TASK TO COMPLETE: I need every line that includes the word "click" copied from the material.

____________________

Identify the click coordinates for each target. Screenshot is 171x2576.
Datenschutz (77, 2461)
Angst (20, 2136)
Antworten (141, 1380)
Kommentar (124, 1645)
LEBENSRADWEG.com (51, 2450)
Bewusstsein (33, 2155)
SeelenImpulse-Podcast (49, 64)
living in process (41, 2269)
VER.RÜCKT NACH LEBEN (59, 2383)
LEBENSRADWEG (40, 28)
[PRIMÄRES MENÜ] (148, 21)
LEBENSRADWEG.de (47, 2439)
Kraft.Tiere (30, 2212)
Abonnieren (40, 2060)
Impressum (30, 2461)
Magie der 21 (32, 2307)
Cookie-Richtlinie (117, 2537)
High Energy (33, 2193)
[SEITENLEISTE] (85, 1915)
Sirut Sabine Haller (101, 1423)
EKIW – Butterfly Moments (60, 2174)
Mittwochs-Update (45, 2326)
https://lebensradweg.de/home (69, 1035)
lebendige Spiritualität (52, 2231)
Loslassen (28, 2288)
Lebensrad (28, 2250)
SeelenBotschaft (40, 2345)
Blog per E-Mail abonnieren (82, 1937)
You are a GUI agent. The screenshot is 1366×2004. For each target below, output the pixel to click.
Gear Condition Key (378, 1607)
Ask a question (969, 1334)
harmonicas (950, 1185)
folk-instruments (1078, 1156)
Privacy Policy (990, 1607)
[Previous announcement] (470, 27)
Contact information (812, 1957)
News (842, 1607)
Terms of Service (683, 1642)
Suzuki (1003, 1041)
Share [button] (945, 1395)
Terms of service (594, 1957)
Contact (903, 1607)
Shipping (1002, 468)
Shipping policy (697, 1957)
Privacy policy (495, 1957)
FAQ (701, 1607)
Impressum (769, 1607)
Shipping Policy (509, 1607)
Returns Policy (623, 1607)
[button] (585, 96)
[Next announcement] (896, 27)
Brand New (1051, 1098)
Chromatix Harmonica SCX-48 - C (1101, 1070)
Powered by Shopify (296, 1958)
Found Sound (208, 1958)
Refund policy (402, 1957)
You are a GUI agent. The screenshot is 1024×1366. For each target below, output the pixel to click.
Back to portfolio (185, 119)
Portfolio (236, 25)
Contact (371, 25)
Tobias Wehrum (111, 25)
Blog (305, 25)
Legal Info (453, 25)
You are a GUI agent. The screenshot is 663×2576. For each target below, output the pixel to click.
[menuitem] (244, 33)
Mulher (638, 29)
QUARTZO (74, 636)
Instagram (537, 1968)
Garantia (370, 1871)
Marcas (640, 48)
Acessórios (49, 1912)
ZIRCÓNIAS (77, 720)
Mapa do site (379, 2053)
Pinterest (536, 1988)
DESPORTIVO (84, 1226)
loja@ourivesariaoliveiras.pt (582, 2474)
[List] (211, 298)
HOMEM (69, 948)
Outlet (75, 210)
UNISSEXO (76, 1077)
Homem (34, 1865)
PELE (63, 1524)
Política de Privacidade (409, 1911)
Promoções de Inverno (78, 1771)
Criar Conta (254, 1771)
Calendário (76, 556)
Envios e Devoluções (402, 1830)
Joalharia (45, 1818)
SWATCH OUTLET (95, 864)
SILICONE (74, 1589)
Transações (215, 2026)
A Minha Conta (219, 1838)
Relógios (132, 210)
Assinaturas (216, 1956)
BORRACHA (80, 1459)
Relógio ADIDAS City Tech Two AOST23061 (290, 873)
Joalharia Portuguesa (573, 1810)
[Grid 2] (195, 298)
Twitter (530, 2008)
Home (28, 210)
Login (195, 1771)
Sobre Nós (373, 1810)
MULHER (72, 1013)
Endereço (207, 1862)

____________________

SOLUTION:
Identify the click coordinates for each target. Screenshot is 171x2576.
You are a GUI agent. The screenshot is 1366×2004. For each target below, output the pixel to click.
You are a GUI agent. The screenshot is 1024×1366. For each target below, output the pixel to click.
You are a GUI agent. The screenshot is 663×2576. For each target below, output the pixel to click.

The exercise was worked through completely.